- _Document excerpt_:
+--

Vitalik Buterin says the biggest problem facing DAOs isn’t technology — it’s human attention.
The Ethereum co-founder wrote on X that people simply don’t have enough time or expertise to properly review the thousands of decisions that decentralized autonomous organizations (DAOs) ask them to vote on.
The real issue: attention
According to Buterin, DAO participants are expected to vote on complex topics across many areas. Most people don’t have the time to study every proposal carefully.
The usual fix is delegation — handing voting power to someone else. But Buterin says that creates another problem. A small group ends up controlling decisions, while everyone else loses real influence after clicking the “delegate” button.
His solution: personal AI agents
Buterin suggested using personal large language models (LLMs) to help solve the attention problem.
He outlined four ideas:
- Personal governance agents
These AI agents would vote on a user’s behalf based on their past writing, conversations, and stated preferences.
If the AI is unsure about how to vote on an important issue, it would ask the user directly and provide full context. - Public conversation agents
These systems would gather and summarize views from many participants before asking for responses.
The goal is to combine shared knowledge first — instead of simply averaging uninformed opinions. - Suggestion markets
This idea uses prediction-style markets where people submit proposals and AI agents “bet” on which ideas are valuable.
If a proposal is accepted, token holders receive rewards. This would create financial incentives for high-quality ideas. - Privacy-preserving systems
For sensitive decisions, Buterin suggested using multi-party computation and secure environments.
In this setup, a personal AI could review private information and make a judgment — but only output the final decision, without revealing personal data.
Privacy matters more with AI
Buterin stressed that as governance systems collect more personal input, privacy becomes critical. He said zero-knowledge proofs and strong anonymity tools should be built into governance platforms from the start.

+--

- _What you will do_: Reproduce word for word everything in the article on Buterin and DAO governance from "If a proposal" down to "from the start.". The records that follow come from a separate source, not from the article.

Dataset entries

+--

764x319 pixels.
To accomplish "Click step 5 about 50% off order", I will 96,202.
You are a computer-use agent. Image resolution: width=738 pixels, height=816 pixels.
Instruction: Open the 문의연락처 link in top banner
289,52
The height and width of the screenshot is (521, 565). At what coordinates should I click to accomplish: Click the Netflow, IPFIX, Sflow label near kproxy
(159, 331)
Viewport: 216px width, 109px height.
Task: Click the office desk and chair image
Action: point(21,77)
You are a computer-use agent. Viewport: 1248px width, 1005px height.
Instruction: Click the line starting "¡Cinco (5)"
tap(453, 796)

+--

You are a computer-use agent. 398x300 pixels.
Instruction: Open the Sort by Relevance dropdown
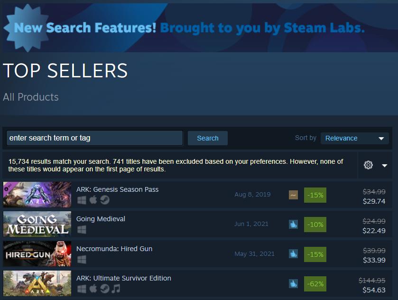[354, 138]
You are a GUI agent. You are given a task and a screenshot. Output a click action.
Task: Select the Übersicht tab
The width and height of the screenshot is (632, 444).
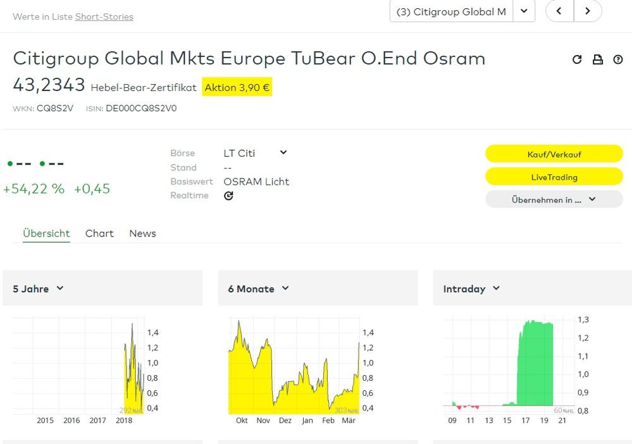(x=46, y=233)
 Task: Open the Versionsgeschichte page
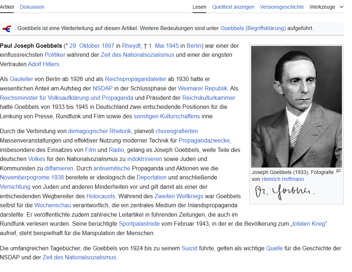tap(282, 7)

+--

- _Result_:
If a proposal is accepted, token holders receive rewards. This would create financial incentives for high-quality ideas. - Privacy-preserving systems
For sensitive decisions, Buterin suggested using multi-party computation and secure environments.
In this setup, a personal AI could review private information and make a judgment — but only output the final decision, without revealing personal data.
Privacy matters more with AI
Buterin stressed that as governance systems collect more personal input, privacy becomes critical. He said zero-knowledge proofs and strong anonymity tools should be built into governance platforms from the start.